*** Opening of Records supplied ***
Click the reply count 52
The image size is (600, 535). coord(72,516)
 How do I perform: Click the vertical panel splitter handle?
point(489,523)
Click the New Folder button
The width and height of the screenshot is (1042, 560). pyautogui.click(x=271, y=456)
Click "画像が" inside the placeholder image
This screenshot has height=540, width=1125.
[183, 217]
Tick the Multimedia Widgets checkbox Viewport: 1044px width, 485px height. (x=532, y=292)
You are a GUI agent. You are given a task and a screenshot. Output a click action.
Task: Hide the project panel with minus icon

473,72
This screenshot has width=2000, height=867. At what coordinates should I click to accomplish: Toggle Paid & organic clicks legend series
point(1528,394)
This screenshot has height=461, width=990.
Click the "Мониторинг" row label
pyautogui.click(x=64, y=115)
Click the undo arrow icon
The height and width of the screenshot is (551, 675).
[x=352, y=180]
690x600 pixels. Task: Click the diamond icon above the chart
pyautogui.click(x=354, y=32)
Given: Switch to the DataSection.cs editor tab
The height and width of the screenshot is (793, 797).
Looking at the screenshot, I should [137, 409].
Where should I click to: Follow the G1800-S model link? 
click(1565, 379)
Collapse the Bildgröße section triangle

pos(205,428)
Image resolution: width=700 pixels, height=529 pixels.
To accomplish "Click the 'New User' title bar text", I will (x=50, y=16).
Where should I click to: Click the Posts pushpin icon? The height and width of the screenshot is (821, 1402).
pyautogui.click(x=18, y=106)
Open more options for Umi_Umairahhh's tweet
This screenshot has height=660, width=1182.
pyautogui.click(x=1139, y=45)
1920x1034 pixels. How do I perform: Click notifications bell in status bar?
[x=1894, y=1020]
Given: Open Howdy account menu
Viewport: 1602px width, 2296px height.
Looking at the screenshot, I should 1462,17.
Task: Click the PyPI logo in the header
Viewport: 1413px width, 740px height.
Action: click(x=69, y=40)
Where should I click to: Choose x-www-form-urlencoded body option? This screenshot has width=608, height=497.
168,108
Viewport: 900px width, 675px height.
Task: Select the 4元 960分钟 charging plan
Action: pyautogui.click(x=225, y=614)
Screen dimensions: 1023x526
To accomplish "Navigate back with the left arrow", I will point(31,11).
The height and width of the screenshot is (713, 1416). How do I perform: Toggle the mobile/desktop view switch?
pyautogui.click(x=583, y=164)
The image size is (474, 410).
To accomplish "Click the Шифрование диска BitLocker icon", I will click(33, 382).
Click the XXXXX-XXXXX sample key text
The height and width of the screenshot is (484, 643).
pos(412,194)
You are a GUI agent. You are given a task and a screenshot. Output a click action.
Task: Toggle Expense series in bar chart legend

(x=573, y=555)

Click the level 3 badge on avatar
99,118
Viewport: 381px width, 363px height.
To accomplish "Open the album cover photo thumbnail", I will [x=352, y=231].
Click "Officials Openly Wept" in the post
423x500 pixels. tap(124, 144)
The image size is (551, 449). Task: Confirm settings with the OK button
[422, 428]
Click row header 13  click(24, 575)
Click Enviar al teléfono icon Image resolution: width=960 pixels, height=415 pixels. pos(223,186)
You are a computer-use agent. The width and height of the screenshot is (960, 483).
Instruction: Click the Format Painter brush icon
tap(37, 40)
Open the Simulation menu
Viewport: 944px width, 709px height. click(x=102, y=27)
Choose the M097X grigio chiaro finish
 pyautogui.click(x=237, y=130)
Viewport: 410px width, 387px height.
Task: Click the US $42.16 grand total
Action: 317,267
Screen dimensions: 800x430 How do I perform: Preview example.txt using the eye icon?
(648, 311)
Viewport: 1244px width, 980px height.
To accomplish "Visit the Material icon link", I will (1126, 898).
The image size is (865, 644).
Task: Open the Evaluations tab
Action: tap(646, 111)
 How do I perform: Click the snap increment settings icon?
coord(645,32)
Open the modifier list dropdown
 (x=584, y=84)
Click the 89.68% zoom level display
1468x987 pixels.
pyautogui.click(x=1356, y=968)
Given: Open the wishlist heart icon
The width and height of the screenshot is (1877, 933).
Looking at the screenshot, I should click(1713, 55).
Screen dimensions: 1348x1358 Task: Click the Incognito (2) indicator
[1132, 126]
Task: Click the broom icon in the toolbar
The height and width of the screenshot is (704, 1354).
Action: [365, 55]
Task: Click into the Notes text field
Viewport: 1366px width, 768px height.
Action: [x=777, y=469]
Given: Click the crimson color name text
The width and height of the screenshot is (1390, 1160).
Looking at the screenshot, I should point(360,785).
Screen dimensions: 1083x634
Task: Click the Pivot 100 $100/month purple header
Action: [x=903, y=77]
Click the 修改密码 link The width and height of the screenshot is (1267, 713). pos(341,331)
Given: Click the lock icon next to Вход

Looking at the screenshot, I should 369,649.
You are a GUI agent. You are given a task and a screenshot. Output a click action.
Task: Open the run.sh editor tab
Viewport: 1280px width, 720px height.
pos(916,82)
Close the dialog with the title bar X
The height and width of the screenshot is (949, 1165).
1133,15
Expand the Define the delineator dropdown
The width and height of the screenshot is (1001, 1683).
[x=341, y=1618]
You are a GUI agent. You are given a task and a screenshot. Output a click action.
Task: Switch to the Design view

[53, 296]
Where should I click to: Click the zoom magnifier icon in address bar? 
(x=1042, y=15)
*** Close of Records supplied ***
- **Task goal**: Set down the line holding "The height and width of the screenshot is (949, 1165)." and all later lines through the last one in the material above, exactly, and no other lines.

- **Task response**:
The height and width of the screenshot is (949, 1165).
1133,15
Expand the Define the delineator dropdown
The width and height of the screenshot is (1001, 1683).
[x=341, y=1618]
You are a GUI agent. You are given a task and a screenshot. Output a click action.
Task: Switch to the Design view

[53, 296]
Where should I click to: Click the zoom magnifier icon in address bar? 
(x=1042, y=15)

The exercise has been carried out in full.